§ **WHAT YOU SHOULD DO**
How many lines in the records below hold the string "Anunturi"? Answer with the number alone.

§ **DATA SHOWN**
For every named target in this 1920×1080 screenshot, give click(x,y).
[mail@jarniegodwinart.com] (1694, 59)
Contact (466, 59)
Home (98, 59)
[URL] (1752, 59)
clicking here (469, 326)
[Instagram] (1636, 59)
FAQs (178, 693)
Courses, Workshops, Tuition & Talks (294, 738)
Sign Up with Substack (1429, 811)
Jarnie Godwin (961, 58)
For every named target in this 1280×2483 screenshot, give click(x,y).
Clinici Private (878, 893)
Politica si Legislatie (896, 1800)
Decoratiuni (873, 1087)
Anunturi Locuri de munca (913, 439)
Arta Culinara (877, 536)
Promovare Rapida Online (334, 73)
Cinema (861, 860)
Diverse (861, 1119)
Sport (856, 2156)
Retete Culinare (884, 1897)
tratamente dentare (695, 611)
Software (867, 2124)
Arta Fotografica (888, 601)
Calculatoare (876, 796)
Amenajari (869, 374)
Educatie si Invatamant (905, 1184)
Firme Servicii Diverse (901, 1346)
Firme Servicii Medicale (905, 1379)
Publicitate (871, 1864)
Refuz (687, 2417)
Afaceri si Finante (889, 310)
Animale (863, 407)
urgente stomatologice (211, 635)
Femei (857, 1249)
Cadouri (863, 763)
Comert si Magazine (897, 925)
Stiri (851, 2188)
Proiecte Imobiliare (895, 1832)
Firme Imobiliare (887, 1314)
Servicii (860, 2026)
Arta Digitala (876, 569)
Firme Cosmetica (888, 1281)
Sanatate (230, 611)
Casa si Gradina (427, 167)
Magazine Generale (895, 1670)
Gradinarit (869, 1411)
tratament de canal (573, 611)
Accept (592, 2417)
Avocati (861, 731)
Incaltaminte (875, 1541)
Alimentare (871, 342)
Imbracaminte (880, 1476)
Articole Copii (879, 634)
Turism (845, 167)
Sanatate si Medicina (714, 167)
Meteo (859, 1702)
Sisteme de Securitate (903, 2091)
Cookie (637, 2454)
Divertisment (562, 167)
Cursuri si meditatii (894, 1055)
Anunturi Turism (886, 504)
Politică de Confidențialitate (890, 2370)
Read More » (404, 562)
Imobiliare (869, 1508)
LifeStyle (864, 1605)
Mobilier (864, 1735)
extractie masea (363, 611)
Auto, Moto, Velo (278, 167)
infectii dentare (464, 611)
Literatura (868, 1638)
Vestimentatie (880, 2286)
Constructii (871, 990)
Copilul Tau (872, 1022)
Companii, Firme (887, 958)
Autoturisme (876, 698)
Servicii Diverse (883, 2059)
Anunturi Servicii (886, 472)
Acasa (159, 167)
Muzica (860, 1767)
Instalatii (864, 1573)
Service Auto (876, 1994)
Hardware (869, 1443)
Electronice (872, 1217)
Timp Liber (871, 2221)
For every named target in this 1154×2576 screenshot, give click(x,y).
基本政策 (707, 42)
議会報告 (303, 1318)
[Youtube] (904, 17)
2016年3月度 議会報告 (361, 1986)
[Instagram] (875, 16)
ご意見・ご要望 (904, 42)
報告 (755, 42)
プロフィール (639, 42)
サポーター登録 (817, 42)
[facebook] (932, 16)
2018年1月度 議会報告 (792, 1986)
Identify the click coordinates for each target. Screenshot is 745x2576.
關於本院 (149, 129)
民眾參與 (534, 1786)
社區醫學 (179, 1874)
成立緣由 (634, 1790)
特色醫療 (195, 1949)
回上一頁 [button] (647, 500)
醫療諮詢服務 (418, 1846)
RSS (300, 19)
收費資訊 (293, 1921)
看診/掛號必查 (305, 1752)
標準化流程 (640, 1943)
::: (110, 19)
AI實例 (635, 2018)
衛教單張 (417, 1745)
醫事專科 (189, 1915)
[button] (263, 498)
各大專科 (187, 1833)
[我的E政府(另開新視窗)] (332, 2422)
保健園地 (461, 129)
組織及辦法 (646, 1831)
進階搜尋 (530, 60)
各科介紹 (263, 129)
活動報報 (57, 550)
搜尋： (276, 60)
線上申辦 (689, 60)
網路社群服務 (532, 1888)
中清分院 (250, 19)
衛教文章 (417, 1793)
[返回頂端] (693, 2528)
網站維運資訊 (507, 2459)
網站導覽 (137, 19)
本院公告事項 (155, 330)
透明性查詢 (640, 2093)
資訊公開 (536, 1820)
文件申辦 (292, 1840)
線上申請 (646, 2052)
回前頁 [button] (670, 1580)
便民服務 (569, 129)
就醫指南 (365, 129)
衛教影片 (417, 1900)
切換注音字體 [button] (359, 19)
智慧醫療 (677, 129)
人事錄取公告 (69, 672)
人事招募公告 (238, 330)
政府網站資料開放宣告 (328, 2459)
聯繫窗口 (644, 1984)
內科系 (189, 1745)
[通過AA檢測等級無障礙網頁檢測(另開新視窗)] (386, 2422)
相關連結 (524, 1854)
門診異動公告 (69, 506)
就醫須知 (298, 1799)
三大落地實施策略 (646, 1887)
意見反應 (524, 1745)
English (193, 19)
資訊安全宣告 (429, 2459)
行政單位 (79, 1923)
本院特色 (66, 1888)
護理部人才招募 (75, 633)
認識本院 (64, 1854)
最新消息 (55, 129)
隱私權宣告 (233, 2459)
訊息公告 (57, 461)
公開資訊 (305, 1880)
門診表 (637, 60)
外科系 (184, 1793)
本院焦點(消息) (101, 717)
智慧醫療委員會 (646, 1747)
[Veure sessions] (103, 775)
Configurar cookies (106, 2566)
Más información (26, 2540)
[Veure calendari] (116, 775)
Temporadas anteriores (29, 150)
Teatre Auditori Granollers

§ **RESULT**
3